Reluctant, he still had to ask, “are you sure that she can’t wait a few more days?”
Feeling sorry for the old guy, not wanting to be in unfamiliar territory like me, I gave him sympathetic, “no, believe me I don’t want to be in this position either. It’s not that difficult. I’ll show you what to do. And we have no other choice under the circumstances.”
“Ok,” he agreed reluctantly like a chastised urchin. “I’ll meet you in my medical dispensary in ten minutes,” he said trying to regain some of his self-respect.

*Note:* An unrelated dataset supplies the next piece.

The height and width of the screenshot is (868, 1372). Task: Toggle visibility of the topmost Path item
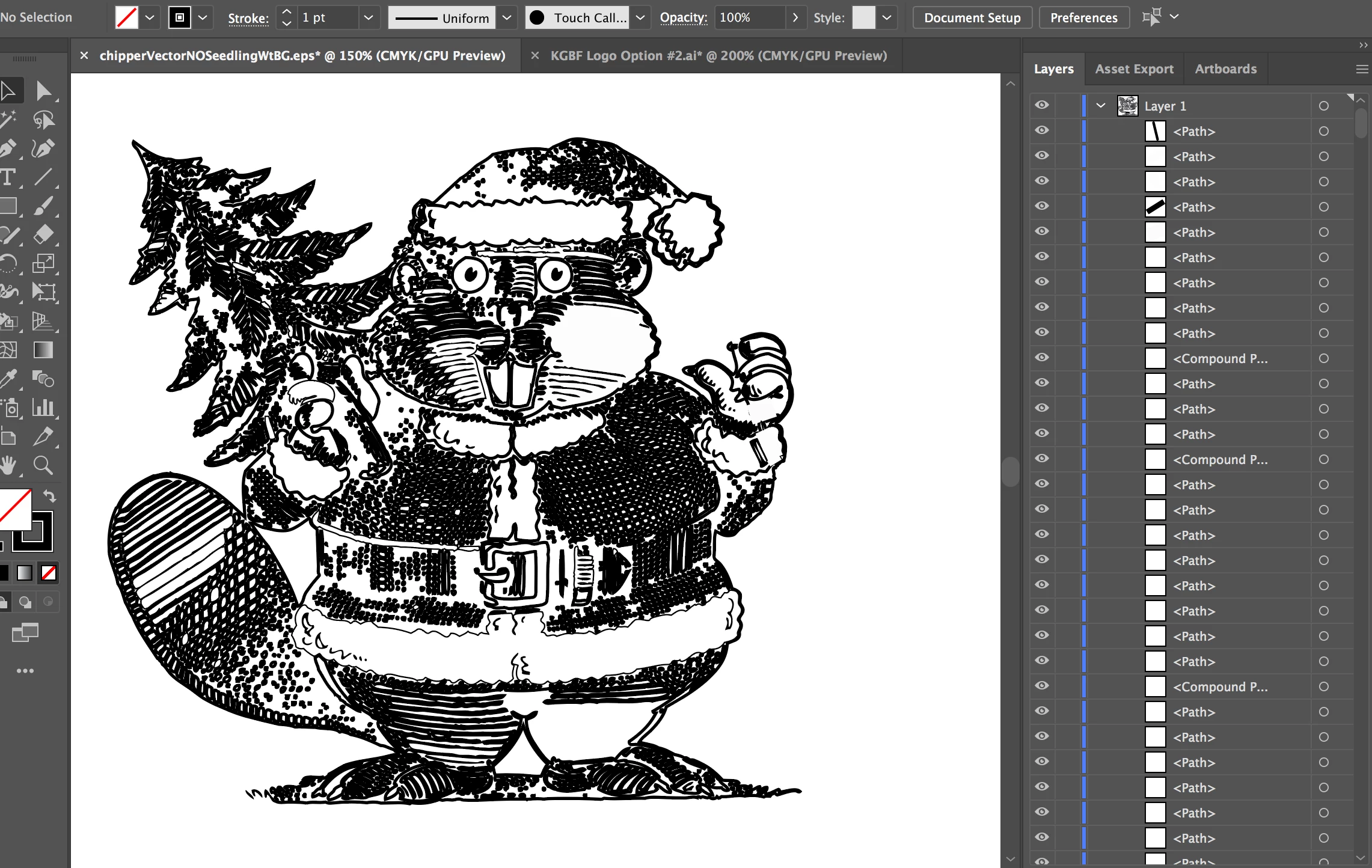tap(1042, 130)
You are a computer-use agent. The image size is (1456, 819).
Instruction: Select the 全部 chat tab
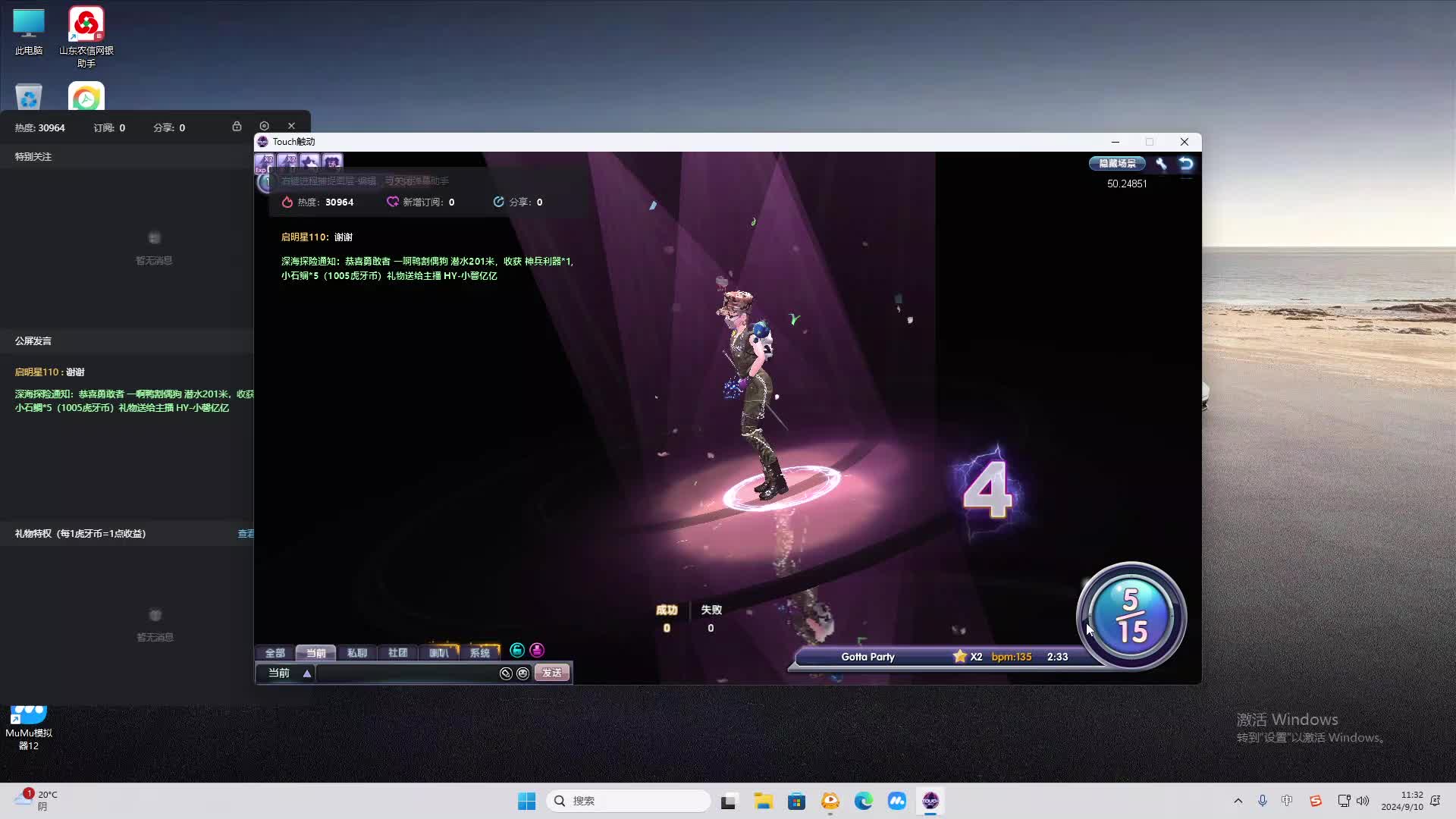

By ten minutes Mary and I had whisked the patient to the dispensary and were readying her for her procedure. The overbearing dentist backed off and did a good job of being the concerned husband at the head of the table held his wife hand, looked at her affectionately, and spoke to her softly and reassuringly. The cruise physician arrived looking about as pale as the patient, but in control. I sat him down on the stool between her legs and handed him a syringe filled with lidocaine. I pointed to the spot where her prepped labia appeared to be most tented and suggested anesthetizing that area. His gloved hands trembled so badly that I took the syringe and slowly injected it myself. I gave it a few minutes to numb up. Then, I handed him the scalpel. His hand wavered back and forth several inches as he tried in vain to control his body by focusing his mind on the target. I could see that it wasn’t going to happen. I took his clenched hand holding the scalpel in mine, and we stabbed the abscess in just the right place. Under tremendous pressure, pus shot out of the wound giving her some immediate pain relief.